About two years ago there was a a political flap about something called "climate sensitivity." Roughly speaking, this is how much global temperature will increase given a certain quantity of greenhouse gas emissions. A low sensitivity means it takes relatively more emissions to increase temperatures, a high sensitivity means the opposite.

Back then, there was a lot of talk about the global warming "pause," since the rise in atmospheric temperatures seemed to have slowed, suggesting that sensitivity might be lower than previously thought. Conservative and centrist writers like Will Wilkinson, Ross Douthat, and Clive Crook seized on this as evidence that climate hawks were mistaken, and that the case for climate policy had been dramatically weakened.

Their analysis was obviously flawed, an error that has only become more glaring after 2014 was measured as the warmest year on record, and with 2015 looking set to beat it handily. Yet there is another reason to return to climate sensitivity, brought up in a recent paper in Geophysical Research Letters. The paper's authors ask: What if there are hidden time bombs in the way that climate sensitivity works? The answer should inform how we think about climate risks.

The paper, by Jonah Bloch-Johnson, Raymond T. Pierrehumbert, and Dorian S. Abbot, is about nonlinear feedbacks. That's not as complicated as it sounds. Most climate models assume that climate sensitivity is linear — that is, temperature will always move proportionally to the greenhouse gases added. In a linear model, if the carbon dioxide concentration doubles, then the temperature would increase by twice some constant.
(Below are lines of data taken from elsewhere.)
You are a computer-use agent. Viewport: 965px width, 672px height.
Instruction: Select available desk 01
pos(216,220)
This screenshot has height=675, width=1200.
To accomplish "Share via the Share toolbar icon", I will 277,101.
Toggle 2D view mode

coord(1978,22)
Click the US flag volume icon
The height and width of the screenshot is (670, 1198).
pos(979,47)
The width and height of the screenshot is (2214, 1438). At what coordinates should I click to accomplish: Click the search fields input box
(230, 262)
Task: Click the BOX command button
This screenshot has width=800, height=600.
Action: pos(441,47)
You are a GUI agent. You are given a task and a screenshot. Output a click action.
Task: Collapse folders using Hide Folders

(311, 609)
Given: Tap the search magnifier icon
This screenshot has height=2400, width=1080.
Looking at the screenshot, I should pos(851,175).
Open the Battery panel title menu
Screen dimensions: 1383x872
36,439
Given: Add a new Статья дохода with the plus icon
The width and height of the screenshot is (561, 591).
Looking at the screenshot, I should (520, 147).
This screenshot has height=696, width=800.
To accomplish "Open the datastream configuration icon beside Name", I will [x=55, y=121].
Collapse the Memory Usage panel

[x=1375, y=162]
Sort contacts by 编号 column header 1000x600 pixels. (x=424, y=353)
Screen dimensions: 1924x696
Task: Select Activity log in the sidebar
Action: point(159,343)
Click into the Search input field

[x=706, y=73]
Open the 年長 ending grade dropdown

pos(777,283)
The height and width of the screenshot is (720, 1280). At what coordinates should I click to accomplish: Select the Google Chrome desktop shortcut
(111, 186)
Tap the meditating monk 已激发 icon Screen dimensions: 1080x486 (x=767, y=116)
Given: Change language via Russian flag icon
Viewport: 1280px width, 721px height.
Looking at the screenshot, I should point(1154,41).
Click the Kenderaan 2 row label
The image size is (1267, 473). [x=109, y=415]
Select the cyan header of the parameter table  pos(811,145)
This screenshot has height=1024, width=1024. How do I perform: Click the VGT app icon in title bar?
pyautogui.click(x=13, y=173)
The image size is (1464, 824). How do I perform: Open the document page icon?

However, it could be that sensitivity is not linear — meaning the temperature response to a given change in greenhouse gases could be more than simply proportional (or less). Essentially, the authors assume climate sensitivity has a quadratic factor, and imagine what happens:

-ΔF = λΔT + αΔT2

Don't worry about the overall equation, the αΔT2 is the important part. It's basically a fudge factor for the actual nonlinear mechanisms, such as water vapor, and T stands for temperature. Depending on the α, it could seriously change the overall climate behavior. As greenhouse gas concentrations increase, a negative α would make the sensitivity smaller, while a positive one would make it larger.

It's important to note that nonlinearity wouldn't be visible until we have a lot more data on temperature increases. Just like how y=x2 looks pretty straight between x=0 and x=1, any nonlinear factor wouldn't be visible for years, when the curve will start bending.

So why does this matter, if we can't even measure nonlinearity yet? It's true, if this were an anodyne scientific topic — the mating behavior of frogs or something — then it wouldn't be of much import to society or politicians. However, this could potentially be of great importance, since extreme climate change poses a huge threat to world society.

It matters because a large positive α would be an absolute catastrophe. If we're assuming that sensitivity is linear, and therefore that we have a certain amount of running room to emit carbon dioxide before we hit the danger zone, a large α would mean that some or all of that running room is an illusion. We'd go on emitting, and then we'd discover that temperature was increasing much faster than we thought it would.

In other words, this is about risk management. The possibility of nonlinear feedbacks means we should raise our estimate of the likelihood of catastrophic climate change somewhat, and plan accordingly. Even when a great danger is unlikely, it's still worth taking steps to avoid it.